I had some dark chocolate chips in the pantry and was wondering what to bake for Eva as her breakfast portions were running out. It so happened that I was rather lazy to make a cake (blame it on knitting, dyeing and other stuff like cotinine tests) – plus her freezer compartment was filled with other stuff like her dinner/lunch meals, Nil’s breads, my ice cream…well, you get the general idea. I was also eager to try out my Christmas gift from my mother-in-law – mini muffin silicon baking moulds. So muffin it was!
Turned out to be a good choice. The size was just right for Eva – I could give her two to three muffins for breakfast and one for a snack without having to half it or deal with leftovers. I was quite happy to do away with muffin cup liners too – no more paper!!!! Definitely a great choice of bakeware!

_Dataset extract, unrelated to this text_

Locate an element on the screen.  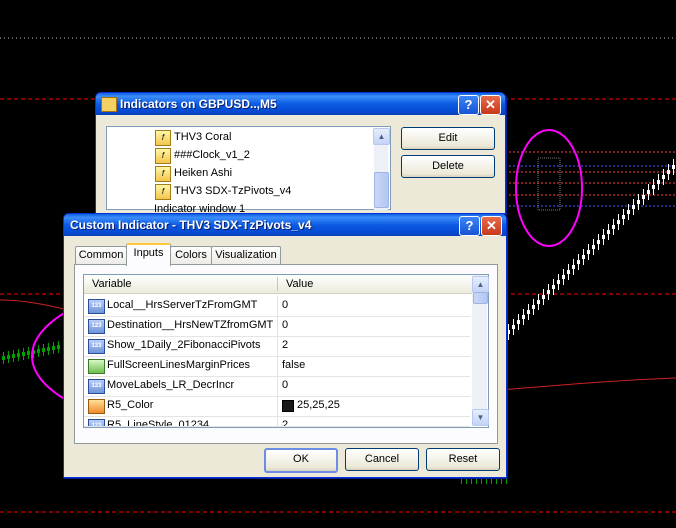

As for the recipe, the original didn’t call for orange – I bought a few on a whim to make some cake but didn’t have the mood to make it. So rather than let the orange go to waste, I decided to add a tangy twist to it. Orange goes so well with chocolate, especially dark chocolate and definitely no complaints from Eva or us adult testers!
Orange chocolate chip mini muffins
Adapted from Simple Home Baking’s chocolate chip muffin recipe
115 gms butter
70 gms brown sugar
215 gms plain flour
1 teaspoon baking powder*
125 ml milk
170 gms dark chocolate chips
Rind from 1 orange
1 tsp orange juice
* Omit if using self-raising flour.
- Preheat the oven to 190 C and prepare muffin moulds/pans.
- Cream butter until soft before adding sugar. Beat until light in colour and fluffy.
- Beat in the eggs, one at a time, before adding in the orange rind and juice.
- Sift together the flour (and baking powder, if using), twice. Fold into the butter mixture while alternating with milk. Fold in the chocolate chips.
- Fill the muffin cups halfway and bake until lightly coloured – about 25 minutes. Stand for 5 minutes before turning out.